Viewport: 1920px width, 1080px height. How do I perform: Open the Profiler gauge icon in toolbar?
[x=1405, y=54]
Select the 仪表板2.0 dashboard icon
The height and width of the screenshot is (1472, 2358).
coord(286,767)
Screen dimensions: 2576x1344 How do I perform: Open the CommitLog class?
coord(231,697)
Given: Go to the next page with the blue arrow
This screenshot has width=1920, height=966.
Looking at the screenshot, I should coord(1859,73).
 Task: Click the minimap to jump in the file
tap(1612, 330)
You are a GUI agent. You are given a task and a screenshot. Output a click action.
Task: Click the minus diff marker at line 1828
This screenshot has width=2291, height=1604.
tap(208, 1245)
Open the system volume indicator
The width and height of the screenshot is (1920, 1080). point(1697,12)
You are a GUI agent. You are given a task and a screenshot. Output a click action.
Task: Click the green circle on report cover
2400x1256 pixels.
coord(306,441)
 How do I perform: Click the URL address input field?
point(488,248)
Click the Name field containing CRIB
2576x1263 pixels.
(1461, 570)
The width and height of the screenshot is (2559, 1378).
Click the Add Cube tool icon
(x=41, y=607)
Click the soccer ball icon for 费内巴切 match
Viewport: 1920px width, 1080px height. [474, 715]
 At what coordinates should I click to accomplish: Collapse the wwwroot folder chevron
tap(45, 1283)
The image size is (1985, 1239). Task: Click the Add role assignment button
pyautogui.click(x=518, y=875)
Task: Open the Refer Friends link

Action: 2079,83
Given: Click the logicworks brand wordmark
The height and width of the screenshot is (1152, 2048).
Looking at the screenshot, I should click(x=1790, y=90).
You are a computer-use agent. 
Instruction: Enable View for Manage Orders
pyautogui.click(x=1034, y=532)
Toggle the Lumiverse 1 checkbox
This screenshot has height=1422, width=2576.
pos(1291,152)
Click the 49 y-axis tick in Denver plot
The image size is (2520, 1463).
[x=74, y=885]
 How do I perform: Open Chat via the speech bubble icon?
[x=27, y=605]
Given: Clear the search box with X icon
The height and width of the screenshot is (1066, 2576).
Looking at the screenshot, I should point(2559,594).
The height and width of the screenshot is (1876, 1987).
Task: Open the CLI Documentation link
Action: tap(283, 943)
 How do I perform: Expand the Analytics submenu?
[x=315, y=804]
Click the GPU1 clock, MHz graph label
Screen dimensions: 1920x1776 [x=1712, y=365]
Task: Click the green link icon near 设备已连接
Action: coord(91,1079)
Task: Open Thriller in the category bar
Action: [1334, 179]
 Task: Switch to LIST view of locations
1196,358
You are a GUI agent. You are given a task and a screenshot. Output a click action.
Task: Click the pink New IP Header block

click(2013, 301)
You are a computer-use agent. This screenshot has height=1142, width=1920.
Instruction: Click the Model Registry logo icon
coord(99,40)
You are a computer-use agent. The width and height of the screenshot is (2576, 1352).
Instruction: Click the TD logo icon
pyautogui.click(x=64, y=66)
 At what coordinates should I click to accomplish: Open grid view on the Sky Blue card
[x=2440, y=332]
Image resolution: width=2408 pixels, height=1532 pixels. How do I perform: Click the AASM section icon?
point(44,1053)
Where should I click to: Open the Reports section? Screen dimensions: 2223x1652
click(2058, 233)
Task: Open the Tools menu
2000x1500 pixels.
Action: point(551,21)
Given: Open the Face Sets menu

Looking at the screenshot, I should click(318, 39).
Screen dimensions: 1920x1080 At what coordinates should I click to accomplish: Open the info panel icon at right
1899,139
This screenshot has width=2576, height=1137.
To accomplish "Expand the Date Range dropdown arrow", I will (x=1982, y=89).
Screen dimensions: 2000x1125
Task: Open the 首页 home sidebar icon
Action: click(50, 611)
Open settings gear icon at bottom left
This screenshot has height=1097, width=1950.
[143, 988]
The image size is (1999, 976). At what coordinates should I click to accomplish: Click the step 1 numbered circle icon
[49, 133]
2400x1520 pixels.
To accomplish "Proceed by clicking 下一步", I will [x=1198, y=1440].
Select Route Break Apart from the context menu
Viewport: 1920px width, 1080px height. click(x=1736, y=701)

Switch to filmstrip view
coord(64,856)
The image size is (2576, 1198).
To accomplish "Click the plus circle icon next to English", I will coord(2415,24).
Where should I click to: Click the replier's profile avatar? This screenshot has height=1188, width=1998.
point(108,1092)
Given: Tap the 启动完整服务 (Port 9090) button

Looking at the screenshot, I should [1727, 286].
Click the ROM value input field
•••••
> **Description of the task**: Your reply should consist of a single number, the count of lines in the records above that contain the string "computer".

> **Written reply**: 3